Since Device-id and Instance-Id are utterly determined by the PDO driver, we can query the PDO for these information. This is explicitly stated in MSDN(IRP_MN_QUERY_ID).
So the code to query Instance-id is like this:
void testGetInstanceId(WDFDEVICE wdfdevice)
{
DEVICE_OBJECT *pdo = WdfDeviceWdmGetPhysicalDevice(wdfdevice);
KEVENT ke;
KeInitializeEvent(&ke, NotificationEvent, FALSE);
IO_STATUS_BLOCK iosb = {};
PIRP Irp = IoBuildSynchronousFsdRequest(IRP_MJ_PNP, pdo,
NULL, 0, NULL,
&ke, &iosb
);
Irp->IoStatus.Status = STATUS_NOT_SUPPORTED; // required initialize
PIO_STACK_LOCATION stack= IoGetNextIrpStackLocation(Irp);
stack->MinorFunction = IRP_MN_QUERY_ID;
stack->Parameters.QueryId.IdType = BusQueryInstanceID;
NTSTATUS nts = IoCallDriver(pdo, Irp);
if(nts==STATUS_PENDING)
{ // Normally, we will not meet this, bcz QueryId should not be a "slow" operation.

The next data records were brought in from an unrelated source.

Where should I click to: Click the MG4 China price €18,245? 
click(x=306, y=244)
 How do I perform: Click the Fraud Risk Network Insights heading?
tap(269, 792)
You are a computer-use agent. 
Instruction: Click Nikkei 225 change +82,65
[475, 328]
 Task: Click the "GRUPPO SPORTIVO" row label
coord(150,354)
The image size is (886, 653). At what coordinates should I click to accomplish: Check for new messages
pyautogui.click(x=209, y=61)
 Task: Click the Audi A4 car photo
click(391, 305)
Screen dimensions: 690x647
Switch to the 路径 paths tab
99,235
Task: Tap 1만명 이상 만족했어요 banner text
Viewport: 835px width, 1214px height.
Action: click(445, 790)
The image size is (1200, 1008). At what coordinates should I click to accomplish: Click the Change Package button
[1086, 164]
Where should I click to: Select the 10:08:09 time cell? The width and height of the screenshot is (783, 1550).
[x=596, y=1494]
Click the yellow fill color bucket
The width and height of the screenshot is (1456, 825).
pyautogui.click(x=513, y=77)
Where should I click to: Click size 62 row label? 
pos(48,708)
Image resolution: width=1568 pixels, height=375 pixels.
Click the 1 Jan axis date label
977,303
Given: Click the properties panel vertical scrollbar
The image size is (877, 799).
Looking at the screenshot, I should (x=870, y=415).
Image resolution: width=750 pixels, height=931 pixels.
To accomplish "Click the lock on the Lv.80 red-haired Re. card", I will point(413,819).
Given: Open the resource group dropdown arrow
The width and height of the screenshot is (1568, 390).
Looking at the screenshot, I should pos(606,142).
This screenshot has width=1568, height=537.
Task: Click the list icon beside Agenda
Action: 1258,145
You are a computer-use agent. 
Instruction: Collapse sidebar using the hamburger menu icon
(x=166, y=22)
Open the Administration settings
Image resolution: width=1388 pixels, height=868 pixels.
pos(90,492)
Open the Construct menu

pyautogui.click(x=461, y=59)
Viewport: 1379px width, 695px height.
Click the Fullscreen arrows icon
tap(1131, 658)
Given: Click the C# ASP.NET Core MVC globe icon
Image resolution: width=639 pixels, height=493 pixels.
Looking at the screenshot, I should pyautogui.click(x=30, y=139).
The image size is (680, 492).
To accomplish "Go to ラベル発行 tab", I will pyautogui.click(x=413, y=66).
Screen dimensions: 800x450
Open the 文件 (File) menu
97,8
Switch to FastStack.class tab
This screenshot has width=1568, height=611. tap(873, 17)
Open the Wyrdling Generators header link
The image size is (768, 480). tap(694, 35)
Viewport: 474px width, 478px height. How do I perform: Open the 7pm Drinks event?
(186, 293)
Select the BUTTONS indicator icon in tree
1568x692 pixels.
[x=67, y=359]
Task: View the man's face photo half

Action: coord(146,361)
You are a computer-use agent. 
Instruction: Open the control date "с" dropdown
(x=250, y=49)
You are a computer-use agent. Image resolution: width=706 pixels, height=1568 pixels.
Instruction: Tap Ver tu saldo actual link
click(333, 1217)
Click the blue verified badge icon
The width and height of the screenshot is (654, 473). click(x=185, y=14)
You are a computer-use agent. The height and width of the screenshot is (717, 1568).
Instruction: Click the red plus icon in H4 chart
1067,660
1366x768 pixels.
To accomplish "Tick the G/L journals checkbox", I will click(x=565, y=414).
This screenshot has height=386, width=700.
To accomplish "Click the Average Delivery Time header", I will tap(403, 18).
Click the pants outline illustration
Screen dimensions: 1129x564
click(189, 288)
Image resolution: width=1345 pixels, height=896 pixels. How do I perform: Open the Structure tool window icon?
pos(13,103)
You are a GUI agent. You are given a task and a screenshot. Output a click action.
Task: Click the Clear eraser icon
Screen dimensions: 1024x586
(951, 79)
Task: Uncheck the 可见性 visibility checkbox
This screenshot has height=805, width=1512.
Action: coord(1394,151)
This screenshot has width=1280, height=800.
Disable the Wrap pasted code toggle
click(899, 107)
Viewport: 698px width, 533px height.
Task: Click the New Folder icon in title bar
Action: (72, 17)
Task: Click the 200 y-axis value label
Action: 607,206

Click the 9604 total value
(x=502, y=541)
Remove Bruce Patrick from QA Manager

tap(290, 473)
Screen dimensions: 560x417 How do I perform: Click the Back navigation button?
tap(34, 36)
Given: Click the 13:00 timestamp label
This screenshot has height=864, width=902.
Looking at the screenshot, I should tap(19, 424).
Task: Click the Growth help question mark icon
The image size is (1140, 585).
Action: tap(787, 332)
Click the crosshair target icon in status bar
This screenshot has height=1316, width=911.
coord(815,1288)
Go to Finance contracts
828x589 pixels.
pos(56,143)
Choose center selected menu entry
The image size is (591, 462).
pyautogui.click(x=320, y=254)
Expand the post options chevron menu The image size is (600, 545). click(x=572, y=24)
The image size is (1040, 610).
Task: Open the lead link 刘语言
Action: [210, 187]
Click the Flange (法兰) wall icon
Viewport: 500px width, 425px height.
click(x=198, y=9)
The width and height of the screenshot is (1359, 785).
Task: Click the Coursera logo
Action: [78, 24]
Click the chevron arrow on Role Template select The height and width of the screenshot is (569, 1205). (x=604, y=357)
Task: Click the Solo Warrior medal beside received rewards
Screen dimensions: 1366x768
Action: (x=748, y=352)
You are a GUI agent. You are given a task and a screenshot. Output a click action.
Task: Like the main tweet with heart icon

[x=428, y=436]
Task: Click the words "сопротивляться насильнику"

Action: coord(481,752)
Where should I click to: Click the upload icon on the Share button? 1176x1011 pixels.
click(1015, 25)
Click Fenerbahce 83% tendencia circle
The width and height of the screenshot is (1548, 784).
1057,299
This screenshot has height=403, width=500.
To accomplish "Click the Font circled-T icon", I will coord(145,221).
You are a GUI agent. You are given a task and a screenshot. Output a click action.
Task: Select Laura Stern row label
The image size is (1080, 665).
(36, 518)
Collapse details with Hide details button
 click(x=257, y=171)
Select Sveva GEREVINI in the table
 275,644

KeWaitForSingleObject(&ke, Executive, KernelMode, FALSE, NULL);
}
if(NT_SUCCESS(nts))
{
WCHAR *pInstanceId = (WCHAR*)iosb.Information;
DbgPrint("InstanceId = %ws\n", pInstanceId); // tested.
ExFreePool(pInstanceId); // IRP_MN_QUERY_ID require this
}
}
If you'd like to query Device-id, just replace BusQueryInstanceID
with BusQueryDeviceID
.
I've verified this myself. It surely works on every version of Windows since Windows 2000.
[2017-06-27] Hmm, I realize a problem regarding two confusing terms: "Device instance id" and "Device instance path" are NOT the same thing. See this post of mine: How to get Device Instance Path from Windows kernel driver?